%%

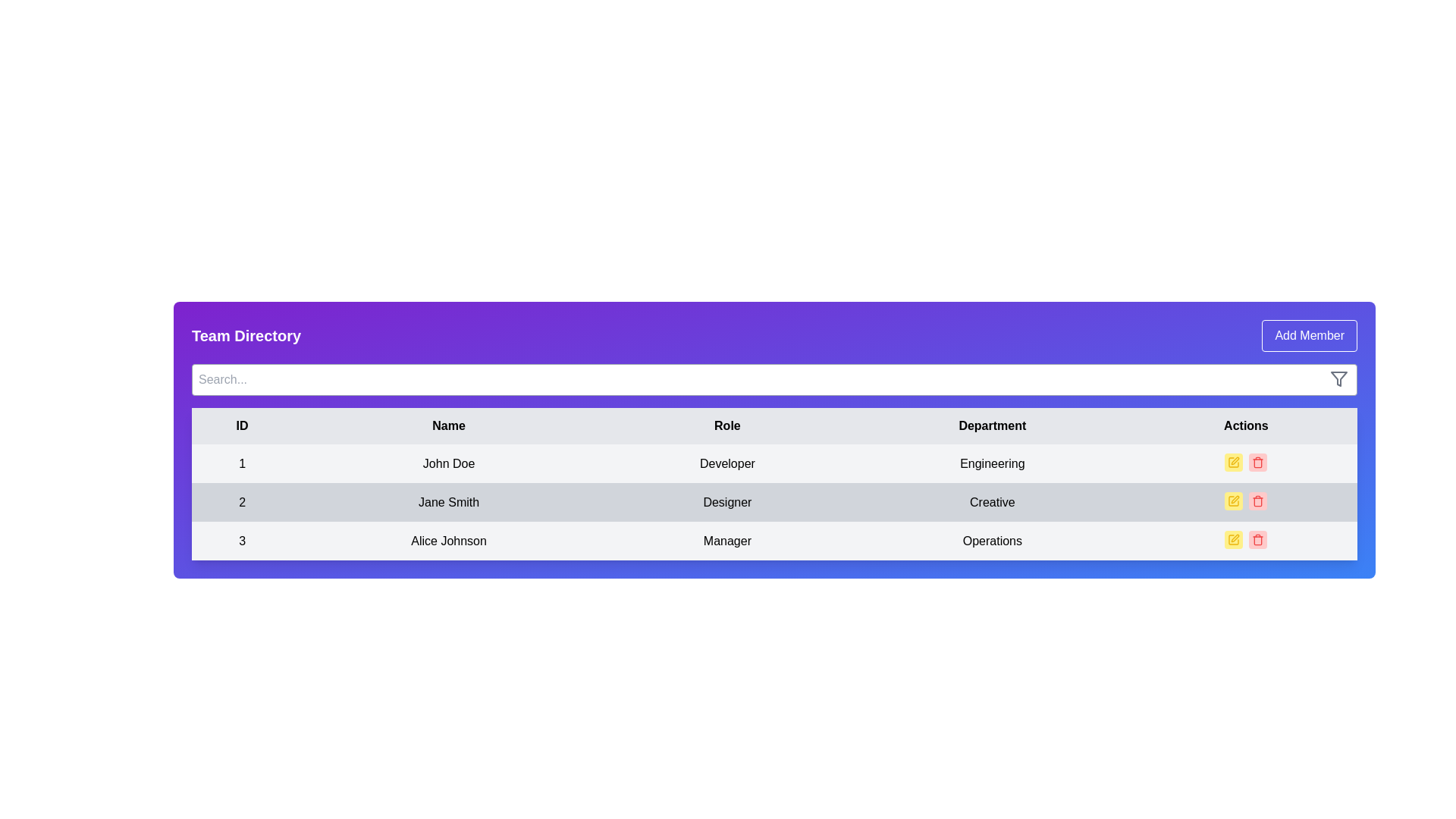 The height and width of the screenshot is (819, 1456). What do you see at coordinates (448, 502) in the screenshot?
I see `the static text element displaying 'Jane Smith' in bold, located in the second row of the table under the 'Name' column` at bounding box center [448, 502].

%%
%%

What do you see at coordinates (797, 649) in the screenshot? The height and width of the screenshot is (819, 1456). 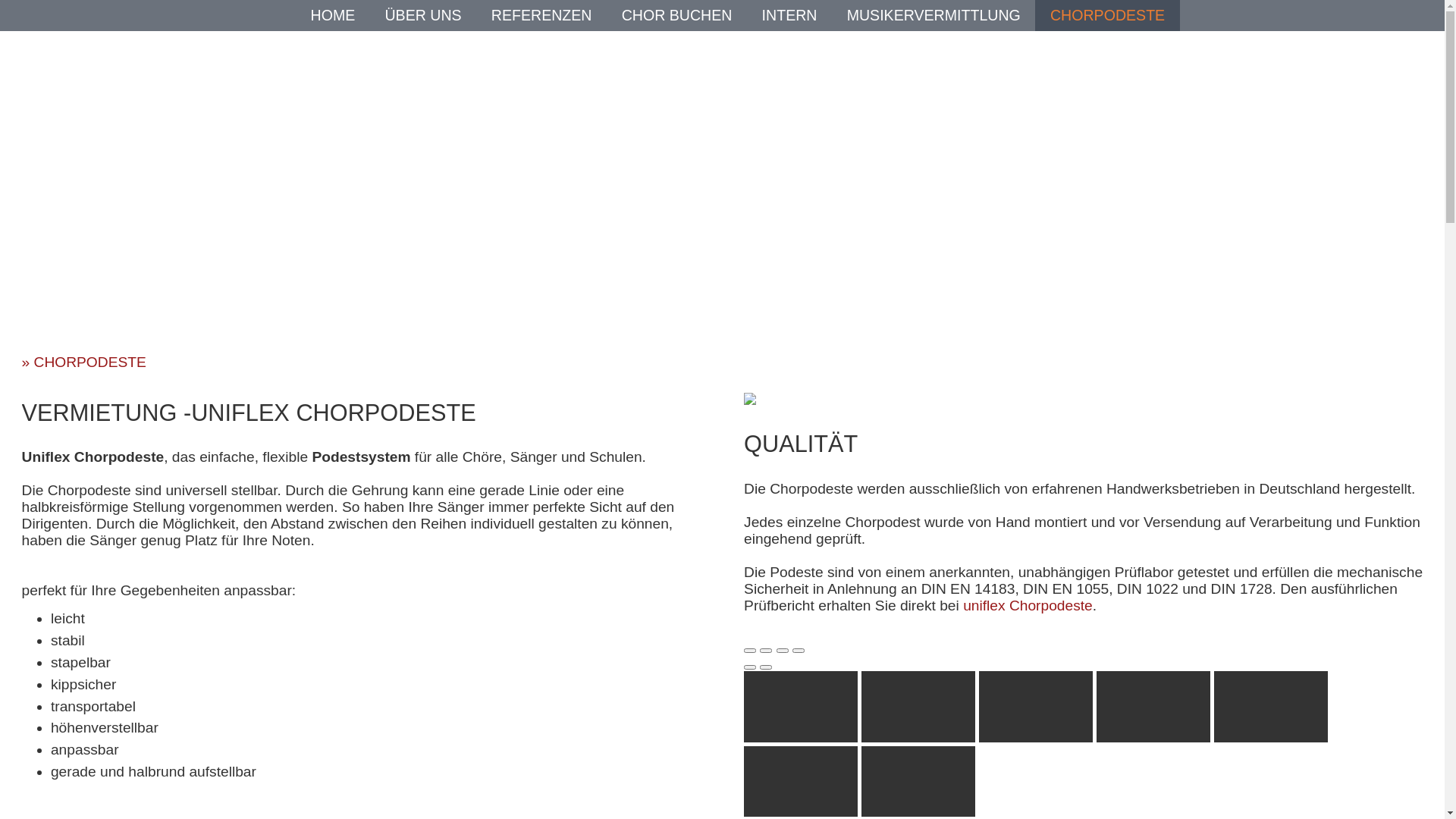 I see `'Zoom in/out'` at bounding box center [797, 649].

%%
%%

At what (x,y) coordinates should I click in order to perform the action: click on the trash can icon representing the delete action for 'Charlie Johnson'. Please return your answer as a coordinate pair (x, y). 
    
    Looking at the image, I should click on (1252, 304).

%%

Problem statement: Copy out the rows verbatim from the line with "At what (x,y)" up to and including the line with "Looking at the".

Written response:
At what (x,y) coordinates should I click in order to perform the action: click on the trash can icon representing the delete action for 'Charlie Johnson'. Please return your answer as a coordinate pair (x, y). 
    
    Looking at the image, I should click on (1252, 304).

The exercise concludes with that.